What to do - Rewrite the items below, replacing each occurrence of "Looking at the screenshot" with "Judging from the screenshot" and leaving all other text unchanged. Omit the pictures from your answer.

++++ Records for the task ++++

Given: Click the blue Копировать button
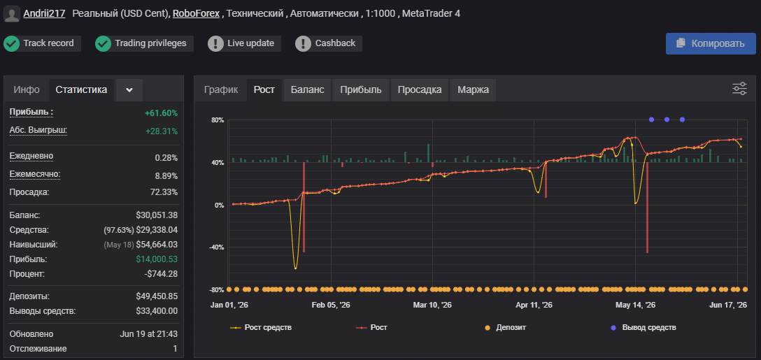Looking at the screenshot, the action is tap(711, 43).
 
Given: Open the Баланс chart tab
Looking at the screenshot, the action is tap(307, 89).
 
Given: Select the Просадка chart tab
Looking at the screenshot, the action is tap(420, 89).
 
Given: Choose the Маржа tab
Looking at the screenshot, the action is tap(474, 89).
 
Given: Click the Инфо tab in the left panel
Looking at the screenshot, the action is tap(27, 89).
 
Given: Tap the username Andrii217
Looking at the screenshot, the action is tap(44, 13).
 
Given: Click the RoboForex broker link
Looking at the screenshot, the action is tap(196, 13).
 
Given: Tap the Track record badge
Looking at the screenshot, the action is tap(42, 43).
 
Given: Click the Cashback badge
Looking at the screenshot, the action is tap(329, 43).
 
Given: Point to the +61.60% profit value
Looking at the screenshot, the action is tap(161, 113).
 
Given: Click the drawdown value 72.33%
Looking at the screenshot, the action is tap(164, 192).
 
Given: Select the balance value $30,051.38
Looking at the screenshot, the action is tap(157, 215).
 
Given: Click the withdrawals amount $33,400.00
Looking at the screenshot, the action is tap(157, 311).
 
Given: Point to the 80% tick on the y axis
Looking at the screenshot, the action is tap(218, 120).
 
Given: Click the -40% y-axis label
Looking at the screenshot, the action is tap(216, 247).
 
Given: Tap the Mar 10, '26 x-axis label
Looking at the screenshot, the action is tap(432, 305).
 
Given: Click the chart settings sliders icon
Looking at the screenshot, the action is tap(739, 89).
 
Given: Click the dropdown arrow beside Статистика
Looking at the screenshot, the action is tap(129, 90).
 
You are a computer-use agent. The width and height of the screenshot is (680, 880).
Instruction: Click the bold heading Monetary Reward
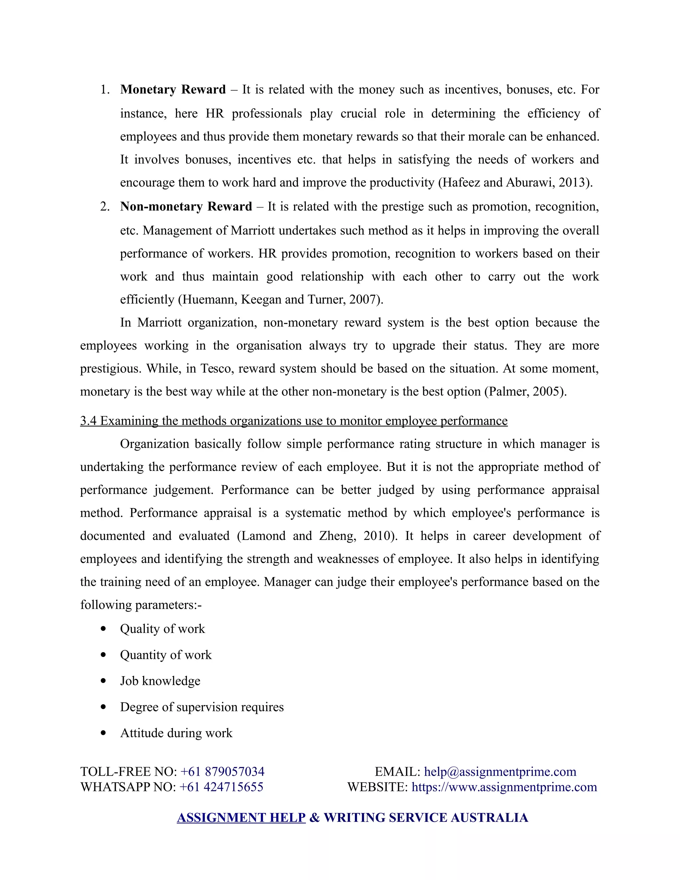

++++

Exercise solution -
Given: Click the blue Копировать button
Judging from the screenshot, the action is tap(711, 43).
 
Given: Open the Баланс chart tab
Judging from the screenshot, the action is tap(307, 89).
 
Given: Select the Просадка chart tab
Judging from the screenshot, the action is tap(420, 89).
 
Given: Choose the Маржа tab
Judging from the screenshot, the action is tap(474, 89).
 
Given: Click the Инфо tab in the left panel
Judging from the screenshot, the action is tap(27, 89).
 
Given: Tap the username Andrii217
Judging from the screenshot, the action is tap(44, 13).
 
Given: Click the RoboForex broker link
Judging from the screenshot, the action is tap(196, 13).
 
Given: Tap the Track record badge
Judging from the screenshot, the action is tap(42, 43).
 
Given: Click the Cashback badge
Judging from the screenshot, the action is tap(329, 43).
 
Given: Point to the +61.60% profit value
Judging from the screenshot, the action is tap(161, 113).
 
Given: Click the drawdown value 72.33%
Judging from the screenshot, the action is tap(164, 192).
 
Given: Select the balance value $30,051.38
Judging from the screenshot, the action is tap(157, 215).
 
Given: Click the withdrawals amount $33,400.00
Judging from the screenshot, the action is tap(157, 311).
 
Given: Point to the 80% tick on the y axis
Judging from the screenshot, the action is tap(218, 120).
 
Given: Click the -40% y-axis label
Judging from the screenshot, the action is tap(216, 247).
 
Given: Tap the Mar 10, '26 x-axis label
Judging from the screenshot, the action is tap(432, 305).
 
Given: Click the chart settings sliders icon
Judging from the screenshot, the action is tap(739, 89).
 
Given: Click the dropdown arrow beside Статистика
Judging from the screenshot, the action is tap(129, 90).
 
You are a computer-use agent. The width and height of the screenshot is (680, 880).
Instruction: Click the bold heading Monetary Reward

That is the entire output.